* _Exercise objective_
All lines in the data bearing the string "screenshot" should be identified and copied.
- Opening Delimiter -
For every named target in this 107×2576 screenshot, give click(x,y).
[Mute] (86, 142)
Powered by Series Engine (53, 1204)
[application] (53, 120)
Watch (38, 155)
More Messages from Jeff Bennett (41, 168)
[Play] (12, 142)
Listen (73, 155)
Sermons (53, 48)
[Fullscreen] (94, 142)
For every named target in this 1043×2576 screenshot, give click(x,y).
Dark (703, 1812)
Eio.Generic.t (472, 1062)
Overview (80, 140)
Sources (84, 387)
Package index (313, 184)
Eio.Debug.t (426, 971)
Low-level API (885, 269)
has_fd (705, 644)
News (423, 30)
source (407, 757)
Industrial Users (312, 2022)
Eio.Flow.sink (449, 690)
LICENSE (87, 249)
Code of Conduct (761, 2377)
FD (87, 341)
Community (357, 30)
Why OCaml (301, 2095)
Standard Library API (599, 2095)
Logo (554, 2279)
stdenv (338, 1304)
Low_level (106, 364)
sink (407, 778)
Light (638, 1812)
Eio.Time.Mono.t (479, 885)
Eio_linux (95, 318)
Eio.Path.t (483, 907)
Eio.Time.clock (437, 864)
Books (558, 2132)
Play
- Closing Delimiter -
* _Answer_
For every named target in this 107×2576 screenshot, give click(x,y).
For every named target in this 1043×2576 screenshot, give click(x,y).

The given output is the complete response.